MATERIALS PROVIDED
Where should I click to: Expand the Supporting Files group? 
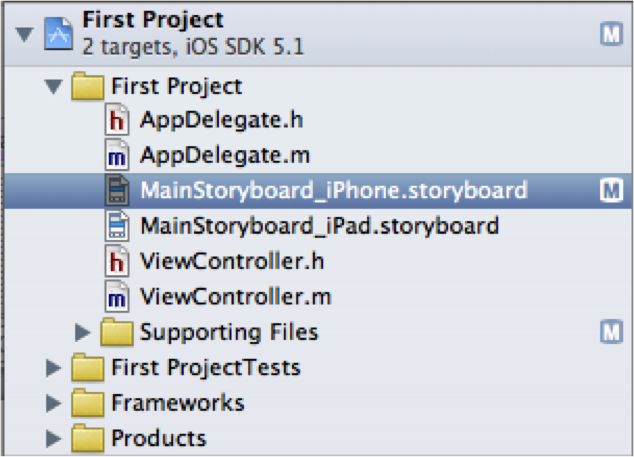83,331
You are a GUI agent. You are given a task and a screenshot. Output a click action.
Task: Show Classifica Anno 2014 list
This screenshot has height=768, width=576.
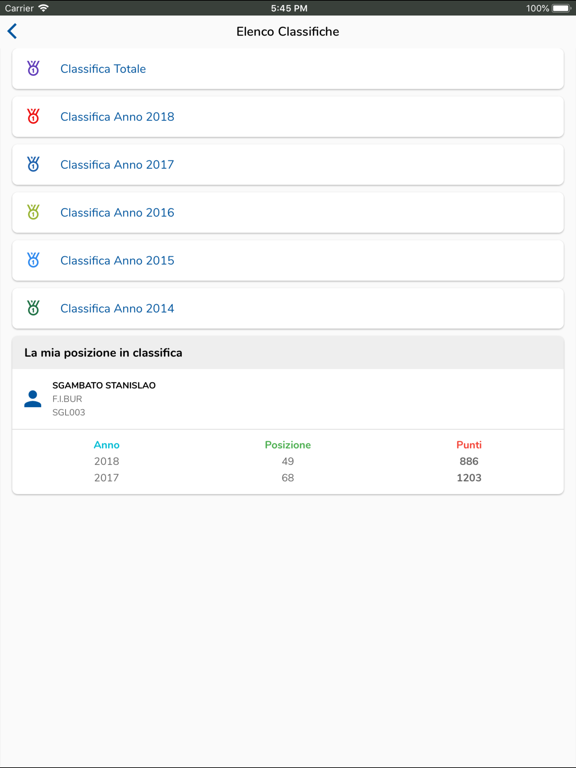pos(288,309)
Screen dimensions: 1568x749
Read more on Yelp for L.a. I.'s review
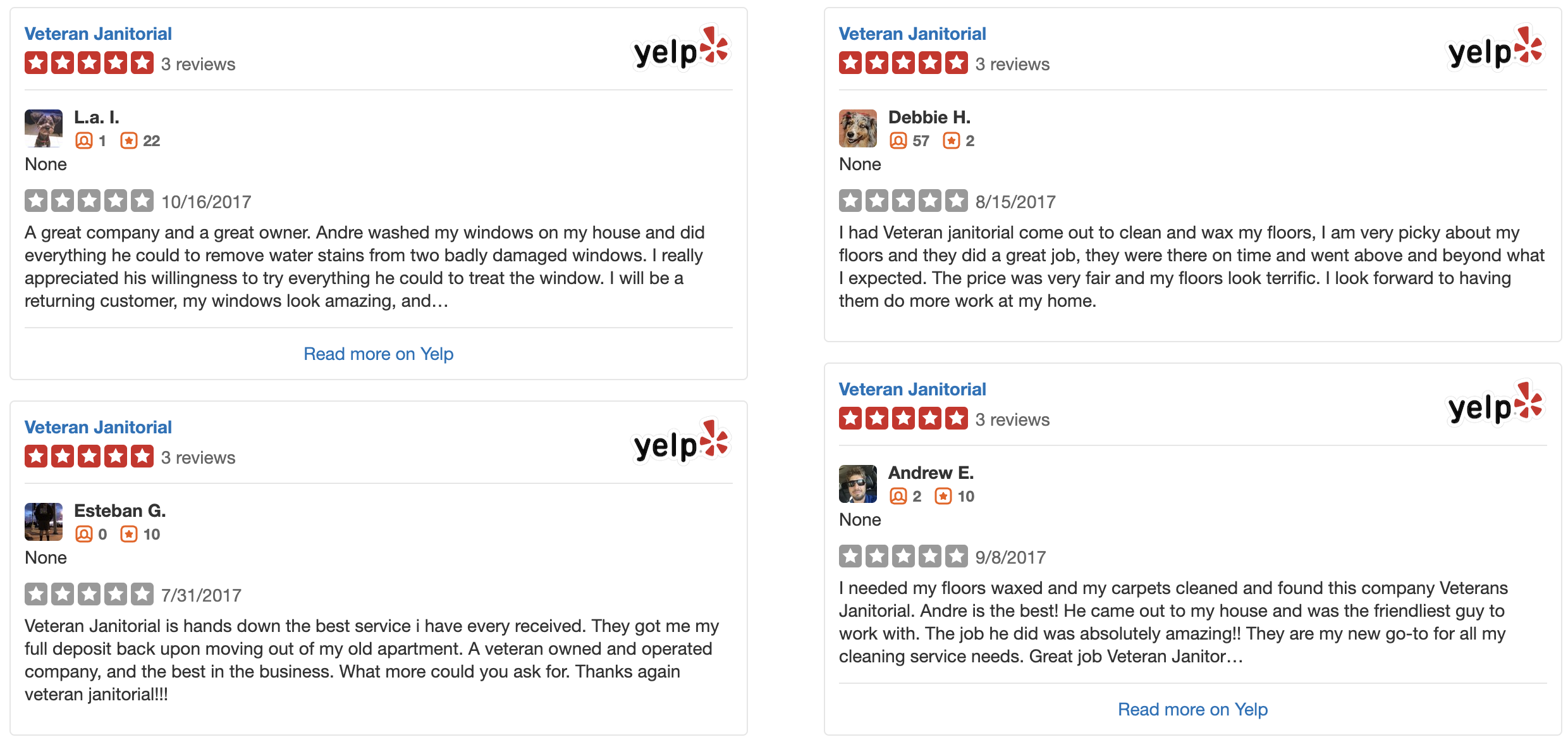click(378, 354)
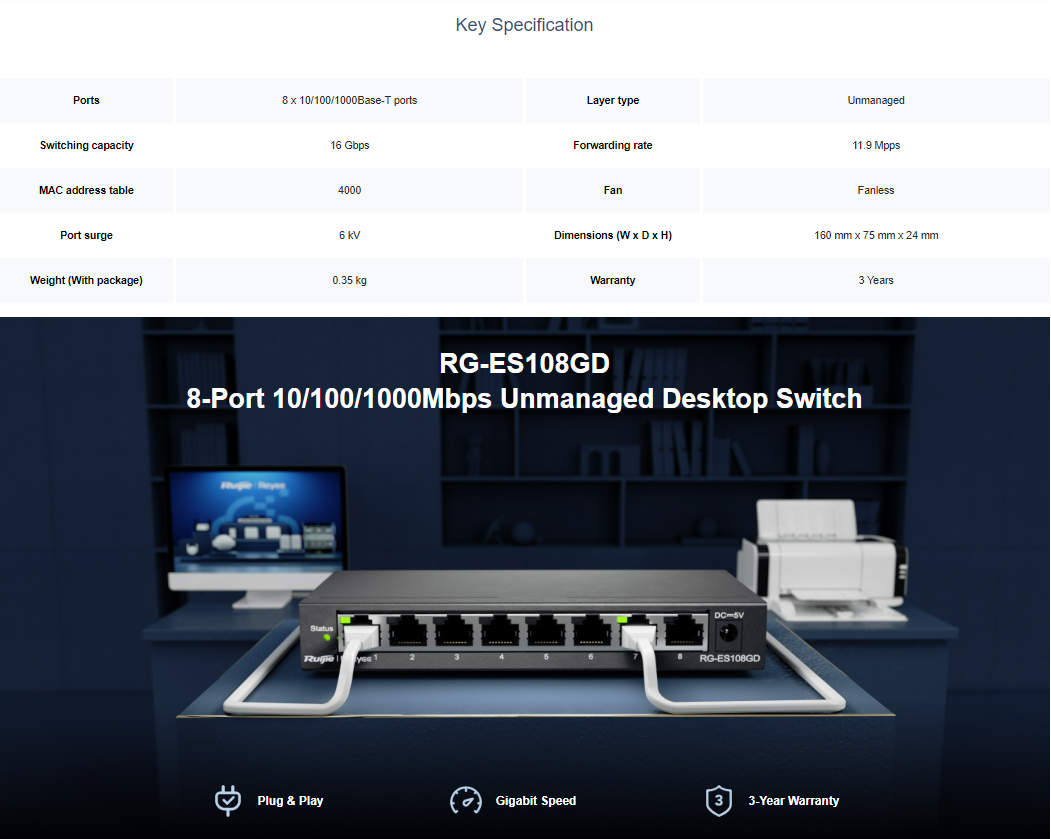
* * *
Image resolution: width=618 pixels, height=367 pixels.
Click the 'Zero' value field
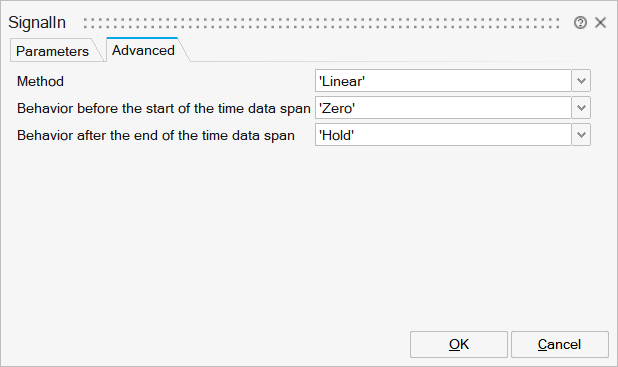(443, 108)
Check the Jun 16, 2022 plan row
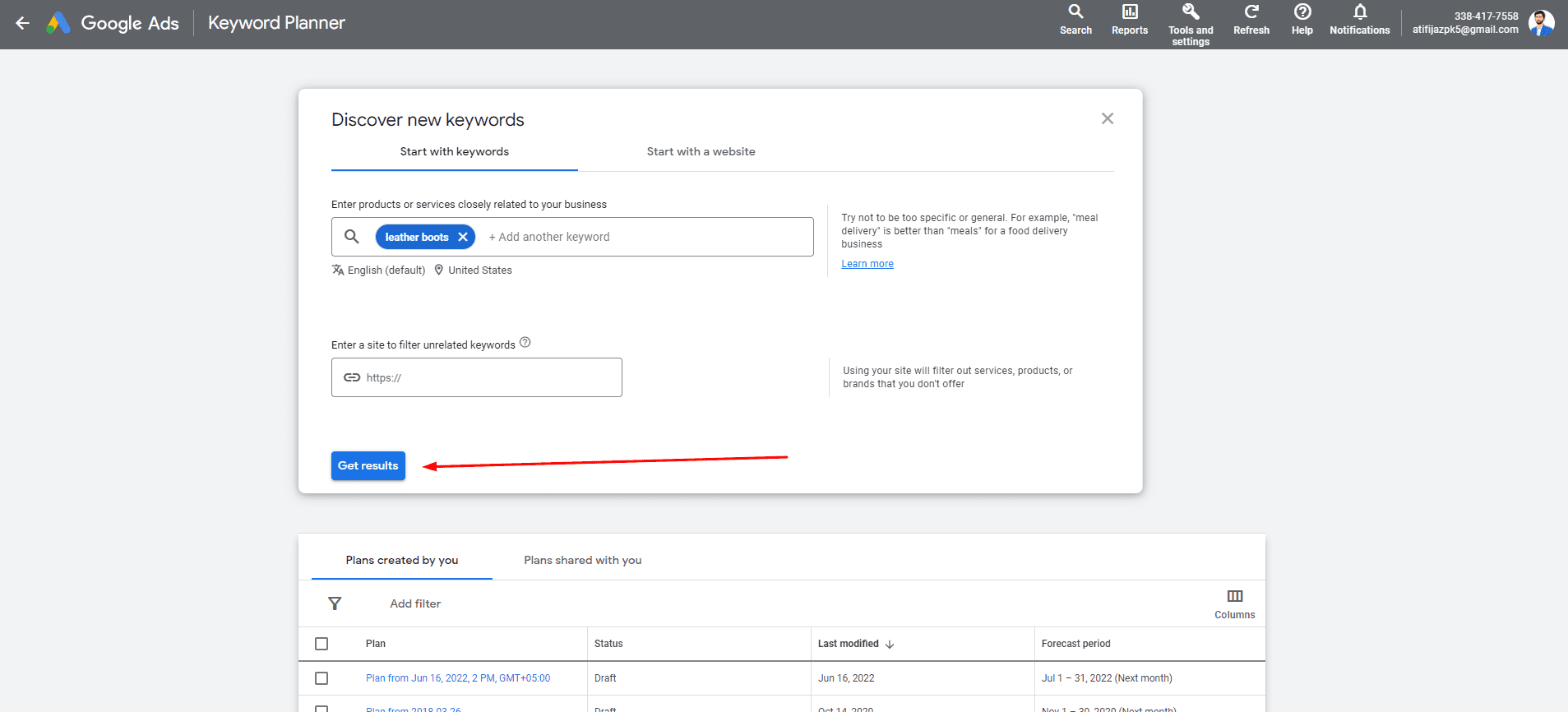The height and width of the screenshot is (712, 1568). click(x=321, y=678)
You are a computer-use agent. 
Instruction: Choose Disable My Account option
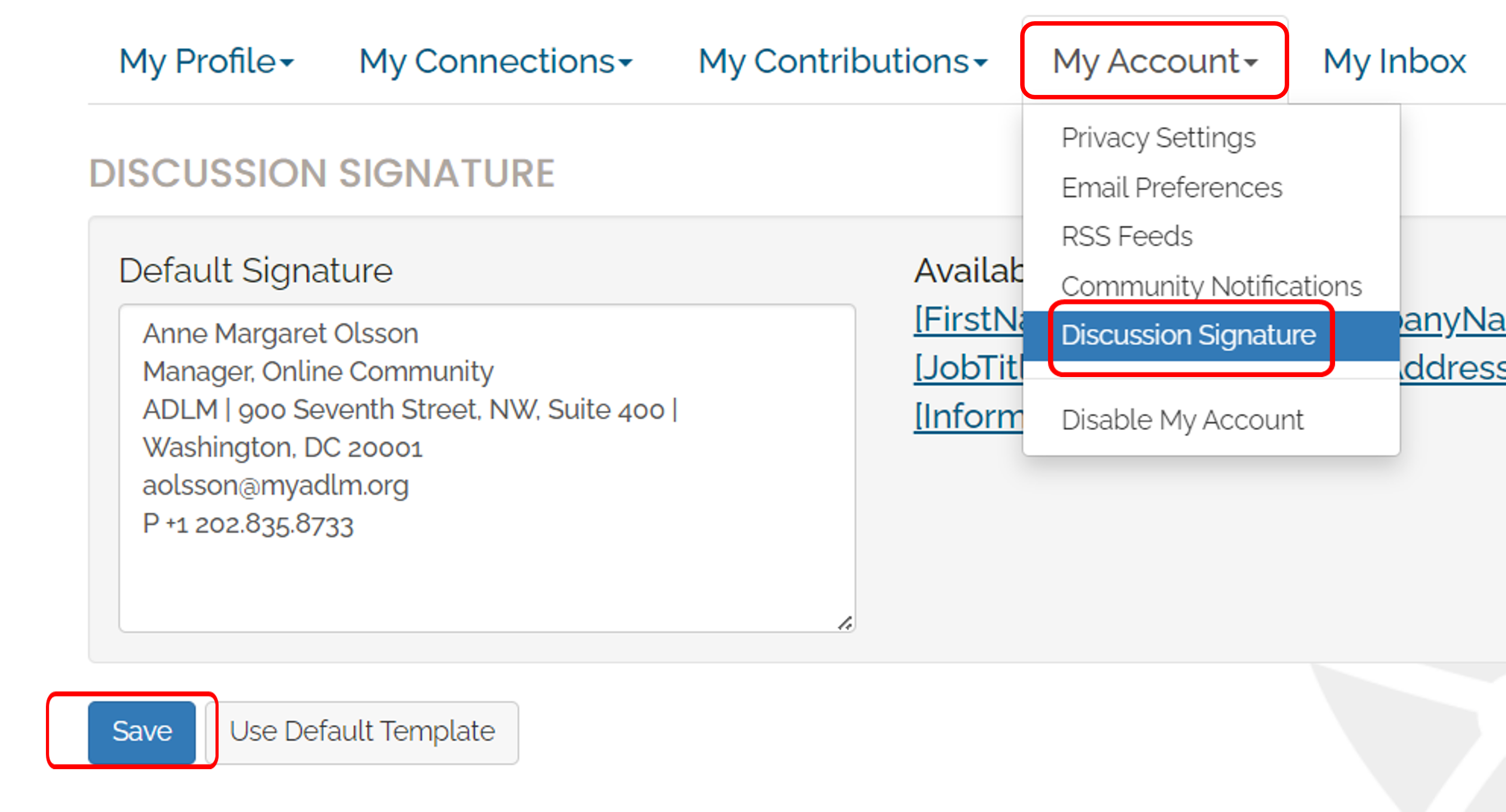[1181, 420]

WHAT YOU HAVE TO DO
Gather up, from the records above, each line where the word "agent" appears.

FINISHED TASK
You are a GUI agent. You are given a task and a screenshot. Output a click action.
You are a computer-use agent. 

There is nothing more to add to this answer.